Output every line of the material below without any changes, keeping the original order.

[Records taken from a data source]
-----

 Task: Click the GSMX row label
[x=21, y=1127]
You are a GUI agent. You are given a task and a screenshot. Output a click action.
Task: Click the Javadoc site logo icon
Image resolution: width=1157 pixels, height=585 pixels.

-----

→ **Solution for this exercise**
 Task: Click the GSMX row label
[x=21, y=1127]
You are a GUI agent. You are given a task and a screenshot. Output a click action.
Task: Click the Javadoc site logo icon
Image resolution: width=1157 pixels, height=585 pixels.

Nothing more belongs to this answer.